Their first big victory occurred in Maryland Manor, where Mrs. Johnson and the PCR convinced the city to install water and sewer lines, for which residents had been paying for 25 years, even though the lines did not exist. Additionally, Mrs. Johnson convinced Maryland Manor health officials to test drinking water quality in 1984, which revealed cyanide and other pollutants in the drinking water. The PCR also managed to get the city to remove asbestos and lead paint from multiple other housing complexes. Finally, in 2004, over twenty years after the initial findings of industrial waste contamination within Altgeld Gardens, the PCR reached a $10 million settlement with the city of Chicago Housing Authority over the Altgeld Gardens residents’ exposure to PCBs and industrial pollutants.

Mrs. Johnson told the Chicago Tribune in 1995, “Every day, I complain, protest and object. But it takes such vigilance and activism to keep legislators on their toes and the government accountable to the people on environmental issues. I've been thrown in jail twice for getting in the way of big business. But I don't regret anything I've ever done, and I don't think I'll ever stop as long as I'm breathing.” (Ramirez and Reporter).

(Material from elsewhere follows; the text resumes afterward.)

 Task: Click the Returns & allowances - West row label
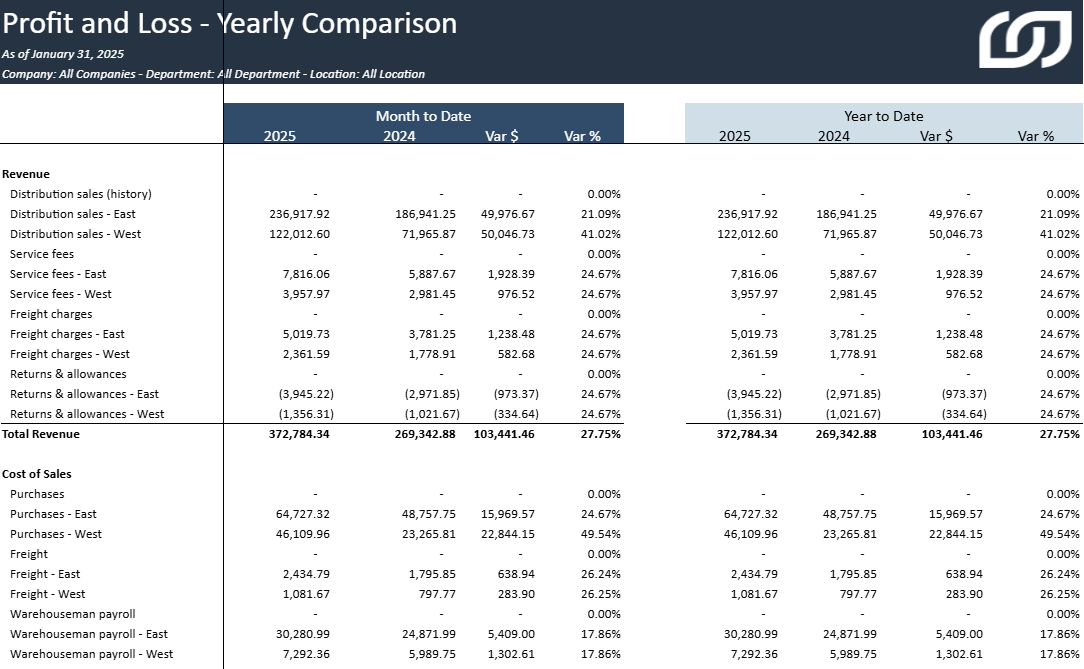coord(87,414)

Hazel M. Johnson pioneered the Environmental Justice Movement and brought the issue closer to the forefront of Americans’ collective consciousness. She made it her mission to educate minority communities about environmental hazards and often struggled to get low-income residents involved in her efforts. Mrs. Johnson said, "These people are so engrossed in the struggle for survival that they have nothing to give. Their mindset is, 'I've got to put food on the table today,' rather than, 'I'd better protect the environment for my children's tomorrow.' It usually takes a personal, immediate, and urgent concern, such as a proposed waste incinerator or a family member's illness or death, to motivate low-income and minority populations to become involved.” (Ramirez and Reporter).

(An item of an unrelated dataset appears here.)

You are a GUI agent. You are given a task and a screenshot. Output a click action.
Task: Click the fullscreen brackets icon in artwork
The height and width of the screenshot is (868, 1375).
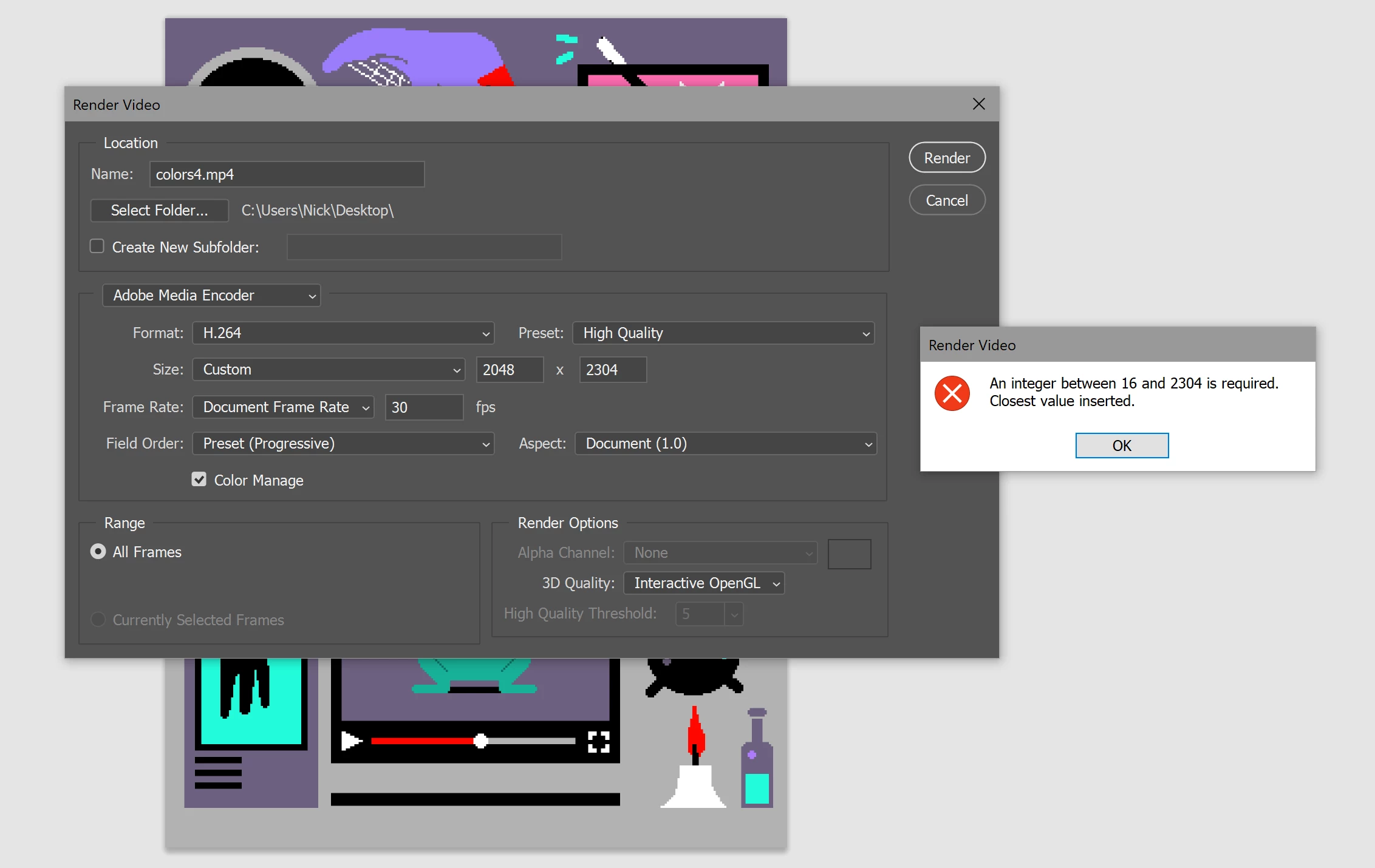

Mrs. Johnson died of complications from congestive heart failure in 2011. Yet, her legacy lives on through the work of countless environmental justice organizations across the United States, such as the Climate Justice Alliance, the Indigenous Environment Network, and Black Millennials for Flint, among many others. Her warnings from decades ago are now more prescient than ever, “We have abused the planet mercilessly for years, and now we are paying the price,” she told the Tribune in 1995. “If we want a safe environment for our children and grandchildren, we must clean up our act, no matter how hard a task might be.”